Recently, Smith and his team have gone beyond the wire with IoT. They are harboring the connectedness and using it to their advantage in their most recent project: a shoe filled with sensors. The project is still in development, but it’s most basic concept is that the sensors will send information or data to an app based on a person’s walking pattern and weight distribution.

According to Smith, this could give us answers to unknowns about our body that could have a bearing on everything from foot and back problems to shoe comfort.

This type of real time analysis can bring professionals a greater understanding of the patient.

“It’s not going to be where I take your blood pressure once and draw blood and then formulate my analysis based on that,” Smith said.

Smith sees this type of technology as a great road map for the health industry.

“I would anticipate that the ability to solve longstanding health issues will dramatically increase with this next movement,” Smith said.

Smith explained how developments such as his could put the health industry on the verge of a new revolution. He noted this type of technology has the potential to follow a cancer patient throughout their day, making it easier to track a patient’s exposure to environmental elements, stress level and eating patterns, all without the patient thinking about it. The sensors could essentially tell the story.

Smith also sees the impact of these concepts helping society in many ways beyond health care.

“We’ll have a greater understanding of the cause of societal problems,” Smith said. “The data will be there to provide the missing variables that now are empty.”

A new infrastructure comes with a high price. Connection is not the problem in Las Vegas. The real problem lies with access to the equipment or hardware that developers need to handle their new software designs. Manufacturers are scarce in the Valley. Smith says he used to work with a manufacturer in the past, but they are now closed. And he is on the lookout for another supplier.

Though Smith says there is a higher cost to start up IoT endeavors, he also points out that the level of data developers would be able to collect was never before available to small operations.

“It will level the playing field from large enterprise companies to small companies,” Smith said.

Raster has had some interest in their new endeavors. One client, Ted Mizhari, owner of extrapro.com, contracted Raster to build him a television display controller that he named Patch Player. Mizhari’s device doesn’t read any data being sent back like Raster’s project, but it’s still contains the concept of an IoT driven device: devices that can be connected to a server and have a unique IP address.

Mizhari said the controller can host up to 250 Android compatible devices. With this ability, one press of a button on a host tablet, and the user can control everything that is connected to it.

Mizhari’s Patch Player is able to control the output to TVs or projectors; the app alone can control video output to other types of Android compatible devices.
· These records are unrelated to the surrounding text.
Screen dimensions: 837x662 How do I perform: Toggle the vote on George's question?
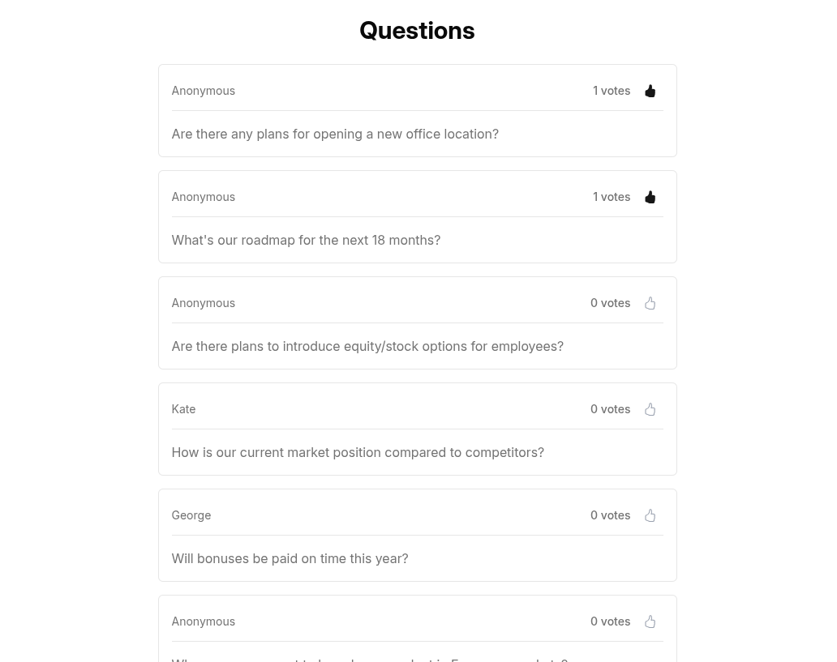650,515
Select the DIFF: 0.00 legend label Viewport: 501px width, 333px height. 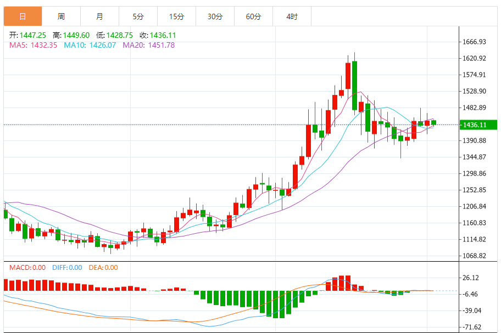coord(67,268)

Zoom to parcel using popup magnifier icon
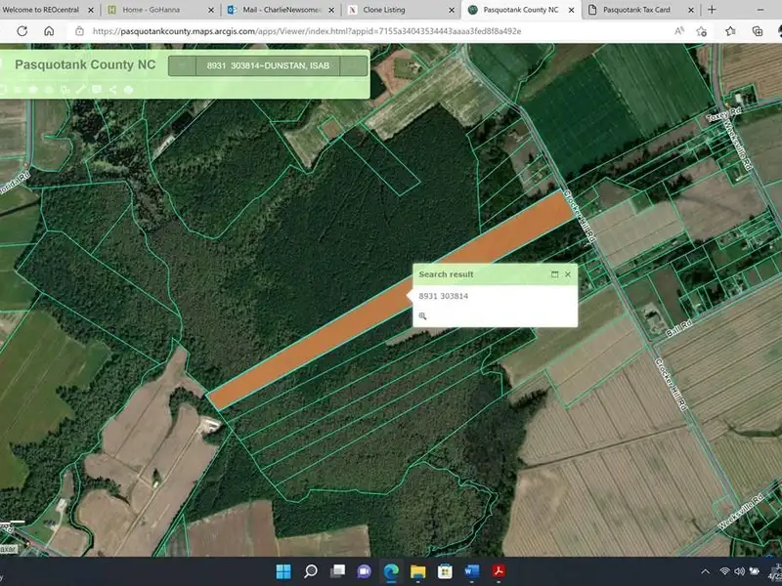pos(422,316)
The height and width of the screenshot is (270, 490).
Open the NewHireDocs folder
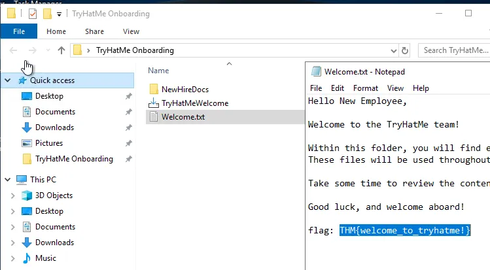tap(184, 89)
This technology, however, is not available to consumers directly; interested parties would have to go through a dealer to purchase it. Mizhari notes the need for a large-scale infrastructure that most dealers can offer to the purchaser.

According to Mizhari, this device removes the need for a highly trained workforce that was necessary before his design.

“I could teach anybody with some skill in about five minutes,” said Mizhari.

Mizhari’s also points to the reduction in cost to the industry his development has brought. He notes that previous equipment sometime could run into the tens of thousands, and paying for a crew to run the high-priced equipment could run as high as $75 per hour for each crew member. With his latest design, one operator is all that is necessary.

There is also a reduction in the amount of features most of the old-style video display equipment had. Some contained over 800 features, and Mizhari said he would usually use around four of them. He also notes that his system is wireless, where most traditional large-scale video display equipment had to be connected by a wire.